With very wide vdevs–and yes, ten-wide Z2 definitely counts–you may want to consider going even higher than recordsize=1M, now that it’s possible to do so without messing around with kernel tunables. Essentially, the closer you can get your individual drives to doing 1MiB I/O operations, the better your throughput can get.

The only downside is, you’d better be certain you’re not putting any database-style storage on these wide vdevs and wide recordsizes! You don’t have to worry about small files–that 4KiB file is going to get stored in a single 4KiB data sector with however much parity or redundancy, regardless of any setting you choose–but if you wind up with something like SQLite flat-file “databases” or even real database engines like MySQL or PostgreSQL and very large recordsizes and/or wide vdevs, you will have a very bad time indeed.

I understand the math above, but I guess it’s still not clear to me why everything should always be in powers of 2. This is my thought process. Hopefully it makes sense.
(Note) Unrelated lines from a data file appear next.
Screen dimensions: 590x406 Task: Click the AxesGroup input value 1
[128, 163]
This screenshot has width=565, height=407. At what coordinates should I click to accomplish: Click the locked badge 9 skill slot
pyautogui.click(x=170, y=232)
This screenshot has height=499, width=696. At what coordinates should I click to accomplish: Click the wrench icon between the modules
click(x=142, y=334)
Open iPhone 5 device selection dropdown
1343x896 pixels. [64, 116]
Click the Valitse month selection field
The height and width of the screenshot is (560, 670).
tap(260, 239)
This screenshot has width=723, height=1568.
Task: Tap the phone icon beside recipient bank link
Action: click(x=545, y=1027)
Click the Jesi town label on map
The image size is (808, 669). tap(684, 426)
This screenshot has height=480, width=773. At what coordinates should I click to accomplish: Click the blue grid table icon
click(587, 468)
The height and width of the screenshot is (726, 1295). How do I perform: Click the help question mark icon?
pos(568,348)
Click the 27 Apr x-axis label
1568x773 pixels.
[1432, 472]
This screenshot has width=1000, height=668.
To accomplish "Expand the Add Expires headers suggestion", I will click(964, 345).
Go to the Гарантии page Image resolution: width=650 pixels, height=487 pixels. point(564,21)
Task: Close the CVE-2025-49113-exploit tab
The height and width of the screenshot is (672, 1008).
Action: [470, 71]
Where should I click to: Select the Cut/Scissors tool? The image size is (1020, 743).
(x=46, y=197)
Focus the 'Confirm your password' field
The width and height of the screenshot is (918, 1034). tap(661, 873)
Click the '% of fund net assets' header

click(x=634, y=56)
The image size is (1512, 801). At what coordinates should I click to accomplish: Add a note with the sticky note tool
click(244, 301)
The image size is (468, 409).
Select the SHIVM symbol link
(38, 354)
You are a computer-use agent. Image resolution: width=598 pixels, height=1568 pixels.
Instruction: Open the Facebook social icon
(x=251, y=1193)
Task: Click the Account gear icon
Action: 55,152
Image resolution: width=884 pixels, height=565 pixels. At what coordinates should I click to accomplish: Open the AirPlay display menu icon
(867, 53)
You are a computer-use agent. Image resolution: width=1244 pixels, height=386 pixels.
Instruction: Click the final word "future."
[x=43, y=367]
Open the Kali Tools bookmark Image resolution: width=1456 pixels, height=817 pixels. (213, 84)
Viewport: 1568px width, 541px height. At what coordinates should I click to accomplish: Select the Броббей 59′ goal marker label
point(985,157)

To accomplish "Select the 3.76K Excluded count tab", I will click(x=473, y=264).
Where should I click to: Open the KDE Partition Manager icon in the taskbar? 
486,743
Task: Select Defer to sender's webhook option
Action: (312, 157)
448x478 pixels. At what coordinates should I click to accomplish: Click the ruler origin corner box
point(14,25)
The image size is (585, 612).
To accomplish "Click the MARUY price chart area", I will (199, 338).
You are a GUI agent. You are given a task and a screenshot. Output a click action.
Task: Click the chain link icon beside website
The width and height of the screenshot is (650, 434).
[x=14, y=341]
For a pool with 3 vdevs, a recordsize of 768K or 960K should stripe evenly across the pool and still play nice with 4K sectors. And if I later move the dataset(s) to a pool with 2, 4, 6 or 8 vdevs, those recordsizes should still split evenly. Though, I’m not sure how the data is redistributed when a dataset is received on another pool with different vdev layout.

If I choose a recordsize of 960K…
2 vdevs: stripe is 480K, writes 120 4K sectors (per block device)
3 vdevs: stripe is 320K, writes 80 4K sectors
4 vdevs: stripe is 240K, writes 60 4K sectors
6 vdevs: stripe is 160K, writes 40 4K sectors
8 vdevs: stripe is 120K, writes 30 4K sectors

If it makes a difference, the vdevs are mirrors and not raidz. Typical files would be ISO images, HD movies, lossless audio, etc… No active VMs or databases.

Hopefully I’m not way off on this though process.

Sure, and a sky of lilac waves with little green polka dots and pink paisley on top might look pretty, but such a thing does not exist.

Recordsize is always a power of two, period. If it were not, it would be (even, and considerably) easy(-er) to produce really maladaptive, inefficient configurations. Remember, you can play all sorts of monkeyshines far enough up the stack, but once you get down to the bare metal, the bare metal operates in binary increments, always.

This is why we went from 512 byte (2^9) sectors to 4KiB (2^12) sectors, instead of having 1.5KiB sectors or some such. And before anyone gets excited about 520-byte sectors in enterprise drives… Those still only carry 512B of actual data; the remaining eight bytes are used for an eight byte checksum, not for actual data!

And they do so because moving data across the actual processor / through the actual RAM is done efficiently in precise powers of two, and precise powers of two only, because these are binary systems, and that’s how binary systems must function at the bare metal level if you want to achieve full efficiency.